■ REQUIRED WORK ■
Retype the entries below without any change.

■ RECORDS TO PROCESS ■
┄┄┄┄┄┄┄┄┄┄

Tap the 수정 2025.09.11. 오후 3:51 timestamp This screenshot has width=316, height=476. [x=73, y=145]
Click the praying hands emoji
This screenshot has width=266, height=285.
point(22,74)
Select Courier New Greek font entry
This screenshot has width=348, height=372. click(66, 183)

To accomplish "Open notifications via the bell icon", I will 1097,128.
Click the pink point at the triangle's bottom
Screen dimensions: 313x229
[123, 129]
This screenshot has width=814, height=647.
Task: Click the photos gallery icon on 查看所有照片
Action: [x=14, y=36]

┄┄┄┄┄┄┄┄┄┄

■ SOLUTION FOR THIS EXERCISE ■
Tap the 수정 2025.09.11. 오후 3:51 timestamp This screenshot has width=316, height=476. [x=73, y=145]
Click the praying hands emoji
This screenshot has width=266, height=285.
point(22,74)
Select Courier New Greek font entry
This screenshot has width=348, height=372. click(66, 183)

To accomplish "Open notifications via the bell icon", I will 1097,128.
Click the pink point at the triangle's bottom
Screen dimensions: 313x229
[123, 129]
This screenshot has width=814, height=647.
Task: Click the photos gallery icon on 查看所有照片
Action: [x=14, y=36]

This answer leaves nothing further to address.